I disagree with some of his conclusions but it is still the best study around. Personally I think he underestimates the effect of the Arab leadership abandoning the arena. In the larger towns the only place where what happened was clearly documented [by the British who had called for a meeting of the fighting parties] was in Haifa where the Arab population chose to leave. Overall some 20 % of villages [this figure does not relate to the population as a whole] were clearly forcibly removed; the others fled for a variety of reasons. Israel took a decision not to allow back those who were outside the borders as of June 30 1948. That in a nutshell was how the Palestinian refugee problem was born.

It has unfortunately been perpetuated by UNRWA which is a UN body set up to resolve the problem and which regards children, grandchildren and great-grandchildren of refugees as refugees themselves, even when they are citizens, as in Jordan, of other countries. In Lebanon and Syria they are maintained in UNRWA camps and not allowed rights or jobs. The humanitarian problem could be solved were the Arab host countries genuinely concerned with the welfare of Palestinian refugees. The problem could also probably be resolved by putting them under the aegis of UNHCR which handles refugees in the rest of the world and where there are no multi-generational refugees at all. They have been repatriated or resettled. But no-one seems genuinely interested in resolving the humanitarian concerns.

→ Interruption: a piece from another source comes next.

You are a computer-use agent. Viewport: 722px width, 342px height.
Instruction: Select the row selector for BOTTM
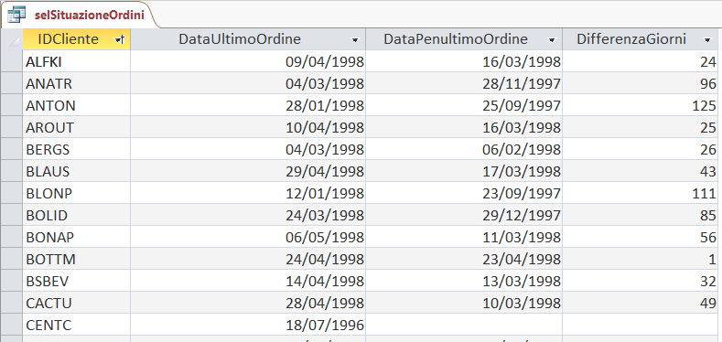[12, 259]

Proponents of Palestinians returning to their grandparents' or great-grandparents' homes overlook the fact that 61 years have passed and Israel's population [Jews and Arabs] has grown from well under a million in early 1949 to over 7,000,000 today. By and large the homes no longer exist. This scenario is as unrealistic as it is for the millions of refugees post-WW2 returning to their homes, including Jewish survivors of the Holocaust, all of whom are no longer in refugee camps, but resettled in Israel and elsewhere.

Answer B3

(Note: Although the terms Israel/Israeli and Palestine/Palestinian are not the proper terms, given the time period, they will be used anachronistically to keep terminology consistent.)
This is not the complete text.